## [Study text]

Montgomery, AL – Alabama Attorney General Steve Marshall issued a statement Tuesday following oral arguments before the U.S. Supreme Court in Little v. Hecox and West Virginia v. BPJ, two cases addressing whether states may enact laws governing participation in girls’ and women’s sports based on biological sex.
Marshall led amicus briefs urging the Court to uphold states’ authority to regulate athletic participation in order to maintain competitive fairness in female sports. The cases focus on the interpretation of Title IX and whether federal law permits or restricts state policies that classify sports teams by biological sex.
“These cases turn on a basic principle. States have the authority and the responsibility to protect fairness and equal opportunity in girls’ sports, and that authority must be upheld,” Marshall said in a prepared statement. “Title IX was designed to eliminate competitive disadvantages for female athletes, not to force them back into unequal playing fields. This is not about exclusion. It is about defending the integrity of female athletics and the opportunities they provide. The law, the science, and the American public are on our side, and we are confident the Court will be as well.”

## [Raw data]
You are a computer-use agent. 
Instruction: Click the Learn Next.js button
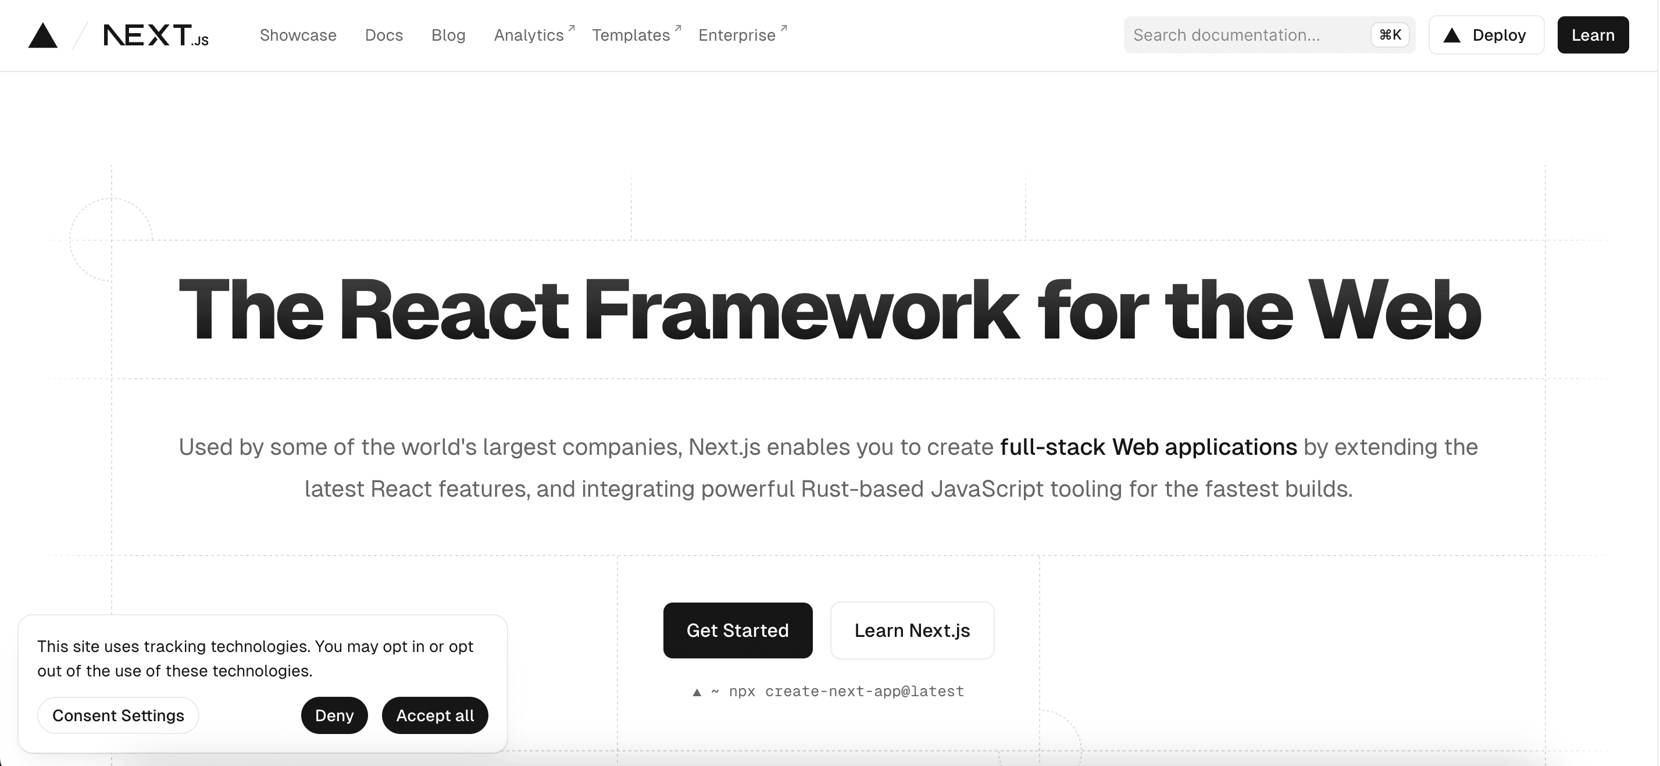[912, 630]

--

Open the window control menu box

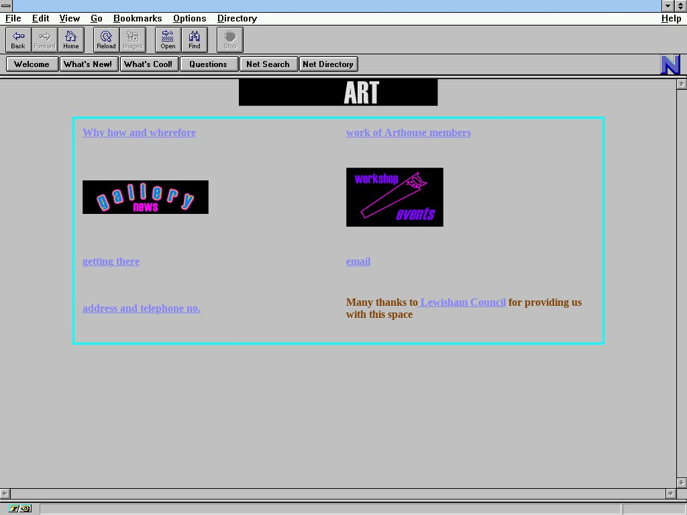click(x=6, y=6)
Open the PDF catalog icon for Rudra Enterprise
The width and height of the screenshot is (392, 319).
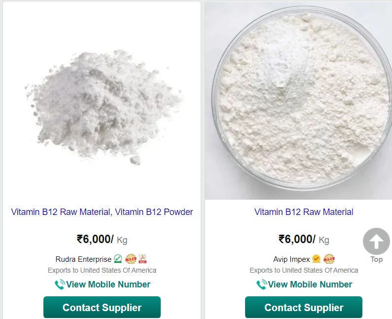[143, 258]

## [Required action A]
According to the article on Marshall's Supreme Court statement, on what day of the week did Marshall issue his statement?
## [Required action B]
In the article on Marshall's Supreme Court statement, Marshall names several things he says are "on our side." List all of them.
## [Required action C]
Extend the article on Marshall's Supreme Court statement past its final sentence.

## [Written reply A]
Tuesday

## [Written reply B]
- The law
- The science
- The American public

## [Written reply C]
In 2023, the Alabama Legislature passed legislation using biological sex rather than gender identity to determine eligibility for sports teams at public schools, including colleges and universities.
The attorney general’s office noted that in September 2025, Marshall co-led a 28-state amicus brief supporting the states’ position in the current cases. The office also referenced prior legal actions during the Biden administration, when Marshall participated in litigation that blocked an attempted expansion of Title IX regulations. Those proposed changes would have extended federal protections to include gender identity in sex-separated spaces such as locker rooms, bathrooms, and sports teams.
The Supreme Court has not yet issued a ruling in either case.